Materials provided:
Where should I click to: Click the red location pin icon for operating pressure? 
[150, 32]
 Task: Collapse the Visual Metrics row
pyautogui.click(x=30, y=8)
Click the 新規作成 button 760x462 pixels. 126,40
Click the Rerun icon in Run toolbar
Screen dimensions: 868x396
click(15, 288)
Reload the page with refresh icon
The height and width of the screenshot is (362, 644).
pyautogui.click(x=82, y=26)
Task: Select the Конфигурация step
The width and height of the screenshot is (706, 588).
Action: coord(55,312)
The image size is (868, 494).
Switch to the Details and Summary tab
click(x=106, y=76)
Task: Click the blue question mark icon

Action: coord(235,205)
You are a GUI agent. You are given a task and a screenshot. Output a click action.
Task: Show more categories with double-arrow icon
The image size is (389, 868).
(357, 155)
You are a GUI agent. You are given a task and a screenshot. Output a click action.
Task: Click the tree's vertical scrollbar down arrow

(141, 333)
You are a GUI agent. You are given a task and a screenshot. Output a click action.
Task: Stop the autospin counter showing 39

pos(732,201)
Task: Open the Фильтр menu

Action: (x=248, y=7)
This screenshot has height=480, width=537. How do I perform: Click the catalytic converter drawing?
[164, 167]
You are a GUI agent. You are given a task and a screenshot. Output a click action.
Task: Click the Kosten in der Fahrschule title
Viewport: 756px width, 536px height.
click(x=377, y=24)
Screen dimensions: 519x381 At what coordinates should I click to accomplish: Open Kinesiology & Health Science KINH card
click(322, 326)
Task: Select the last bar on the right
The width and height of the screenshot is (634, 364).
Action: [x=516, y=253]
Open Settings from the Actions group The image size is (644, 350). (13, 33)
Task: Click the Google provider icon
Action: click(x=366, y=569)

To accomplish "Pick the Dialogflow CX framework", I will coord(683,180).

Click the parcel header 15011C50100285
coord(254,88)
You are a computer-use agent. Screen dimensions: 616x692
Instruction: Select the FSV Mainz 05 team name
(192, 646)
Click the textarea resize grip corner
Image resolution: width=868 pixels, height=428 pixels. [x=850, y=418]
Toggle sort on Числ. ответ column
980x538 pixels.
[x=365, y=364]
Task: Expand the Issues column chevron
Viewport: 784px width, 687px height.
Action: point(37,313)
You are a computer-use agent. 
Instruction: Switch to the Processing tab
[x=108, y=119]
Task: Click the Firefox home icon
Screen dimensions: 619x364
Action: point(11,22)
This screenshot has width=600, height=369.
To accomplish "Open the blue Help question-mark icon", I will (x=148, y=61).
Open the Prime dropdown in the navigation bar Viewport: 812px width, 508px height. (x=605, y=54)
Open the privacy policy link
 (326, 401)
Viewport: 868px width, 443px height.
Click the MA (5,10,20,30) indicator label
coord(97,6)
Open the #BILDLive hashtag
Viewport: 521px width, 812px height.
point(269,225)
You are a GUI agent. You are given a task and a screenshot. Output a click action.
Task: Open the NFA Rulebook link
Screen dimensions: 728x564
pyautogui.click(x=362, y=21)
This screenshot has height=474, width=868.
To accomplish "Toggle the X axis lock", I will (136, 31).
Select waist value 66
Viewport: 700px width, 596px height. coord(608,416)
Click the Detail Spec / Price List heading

Goal of the exercise: Each line of the listing is to be reproduced verbatim.

Solution for this task:
Where should I click to: Click the red location pin icon for operating pressure? 
[150, 32]
 Task: Collapse the Visual Metrics row
pyautogui.click(x=30, y=8)
Click the 新規作成 button 760x462 pixels. 126,40
Click the Rerun icon in Run toolbar
Screen dimensions: 868x396
click(15, 288)
Reload the page with refresh icon
The height and width of the screenshot is (362, 644).
pyautogui.click(x=82, y=26)
Task: Select the Конфигурация step
The width and height of the screenshot is (706, 588).
Action: coord(55,312)
The image size is (868, 494).
Switch to the Details and Summary tab
click(x=106, y=76)
Task: Click the blue question mark icon

Action: coord(235,205)
You are a GUI agent. You are given a task and a screenshot. Output a click action.
Task: Show more categories with double-arrow icon
The image size is (389, 868).
(357, 155)
You are a GUI agent. You are given a task and a screenshot. Output a click action.
Task: Click the tree's vertical scrollbar down arrow

(141, 333)
You are a GUI agent. You are given a task and a screenshot. Output a click action.
Task: Stop the autospin counter showing 39

pos(732,201)
Task: Open the Фильтр menu

Action: (x=248, y=7)
This screenshot has height=480, width=537. How do I perform: Click the catalytic converter drawing?
[164, 167]
You are a GUI agent. You are given a task and a screenshot. Output a click action.
Task: Click the Kosten in der Fahrschule title
Viewport: 756px width, 536px height.
click(x=377, y=24)
Screen dimensions: 519x381 At what coordinates should I click to accomplish: Open Kinesiology & Health Science KINH card
click(322, 326)
Task: Select the last bar on the right
The width and height of the screenshot is (634, 364).
Action: [x=516, y=253]
Open Settings from the Actions group The image size is (644, 350). (13, 33)
Task: Click the Google provider icon
Action: click(x=366, y=569)

To accomplish "Pick the Dialogflow CX framework", I will coord(683,180).

Click the parcel header 15011C50100285
coord(254,88)
You are a computer-use agent. Screen dimensions: 616x692
Instruction: Select the FSV Mainz 05 team name
(192, 646)
Click the textarea resize grip corner
Image resolution: width=868 pixels, height=428 pixels. [x=850, y=418]
Toggle sort on Числ. ответ column
980x538 pixels.
[x=365, y=364]
Task: Expand the Issues column chevron
Viewport: 784px width, 687px height.
Action: point(37,313)
You are a computer-use agent. 
Instruction: Switch to the Processing tab
[x=108, y=119]
Task: Click the Firefox home icon
Screen dimensions: 619x364
Action: point(11,22)
This screenshot has width=600, height=369.
To accomplish "Open the blue Help question-mark icon", I will (x=148, y=61).
Open the Prime dropdown in the navigation bar Viewport: 812px width, 508px height. (x=605, y=54)
Open the privacy policy link
 (326, 401)
Viewport: 868px width, 443px height.
Click the MA (5,10,20,30) indicator label
coord(97,6)
Open the #BILDLive hashtag
Viewport: 521px width, 812px height.
point(269,225)
You are a GUI agent. You are given a task and a screenshot. Output a click action.
Task: Open the NFA Rulebook link
Screen dimensions: 728x564
pyautogui.click(x=362, y=21)
This screenshot has height=474, width=868.
To accomplish "Toggle the X axis lock", I will (136, 31).
Select waist value 66
Viewport: 700px width, 596px height. coord(608,416)
Click the Detail Spec / Price List heading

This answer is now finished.